ACTIVITY
The lines below that include the word "agent" are to be reported.

*** Opening INPUT FOR THIS TASK ***

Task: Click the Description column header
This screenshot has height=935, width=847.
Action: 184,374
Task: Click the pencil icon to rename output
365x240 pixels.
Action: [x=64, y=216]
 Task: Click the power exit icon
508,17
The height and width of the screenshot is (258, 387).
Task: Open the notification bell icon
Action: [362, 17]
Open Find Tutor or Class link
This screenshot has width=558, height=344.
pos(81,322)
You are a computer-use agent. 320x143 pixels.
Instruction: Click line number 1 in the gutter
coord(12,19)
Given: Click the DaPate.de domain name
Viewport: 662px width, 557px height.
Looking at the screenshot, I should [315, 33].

*** Closing INPUT FOR THIS TASK ***
*** Opening INPUT FOR THIS TASK ***

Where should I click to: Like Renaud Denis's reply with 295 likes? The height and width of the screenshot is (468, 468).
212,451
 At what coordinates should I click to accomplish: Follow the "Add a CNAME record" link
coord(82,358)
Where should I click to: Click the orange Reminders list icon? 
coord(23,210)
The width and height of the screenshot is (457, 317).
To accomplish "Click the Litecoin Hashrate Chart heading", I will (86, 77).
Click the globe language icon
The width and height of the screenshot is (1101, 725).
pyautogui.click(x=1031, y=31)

*** Closing INPUT FOR THIS TASK ***
*** Opening INPUT FOR THIS TASK ***

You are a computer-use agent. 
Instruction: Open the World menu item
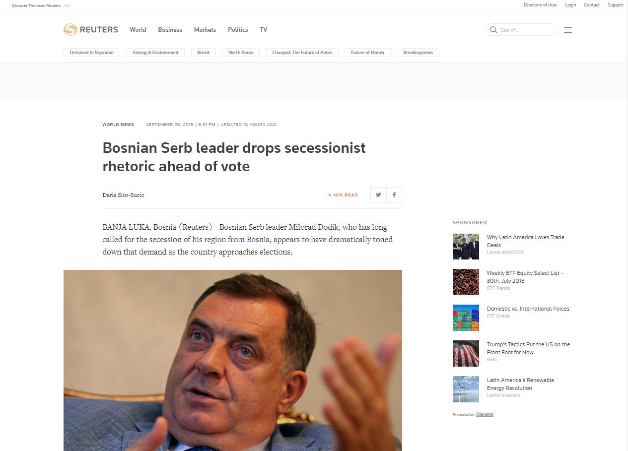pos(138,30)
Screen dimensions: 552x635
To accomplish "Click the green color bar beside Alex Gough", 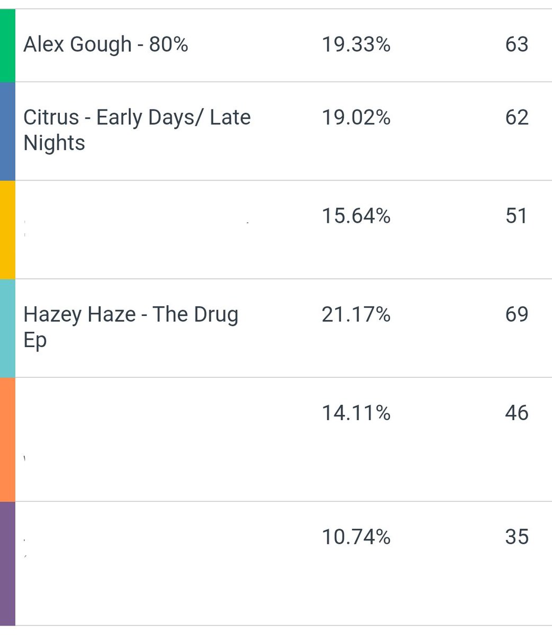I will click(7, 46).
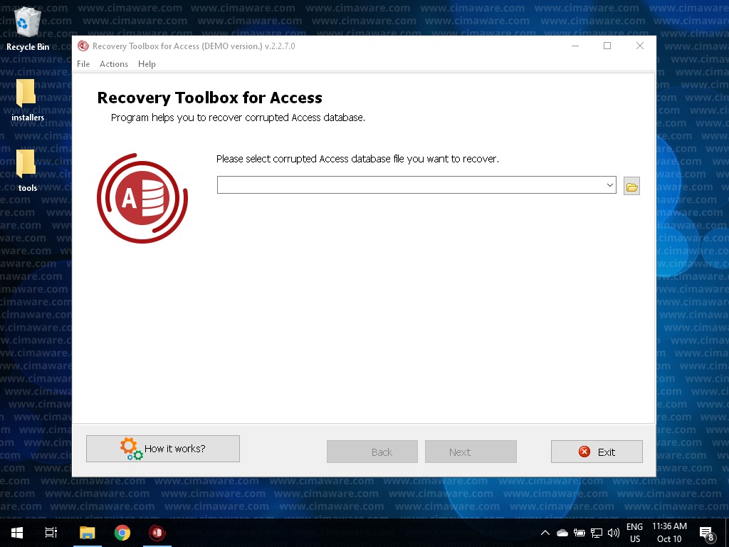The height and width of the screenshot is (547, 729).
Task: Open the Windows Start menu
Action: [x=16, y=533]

*** Closing INPUT FOR THIS TASK ***

ANSWER SECTION
You are a computer-use agent. 320x143 pixels.
You are a computer-use agent. 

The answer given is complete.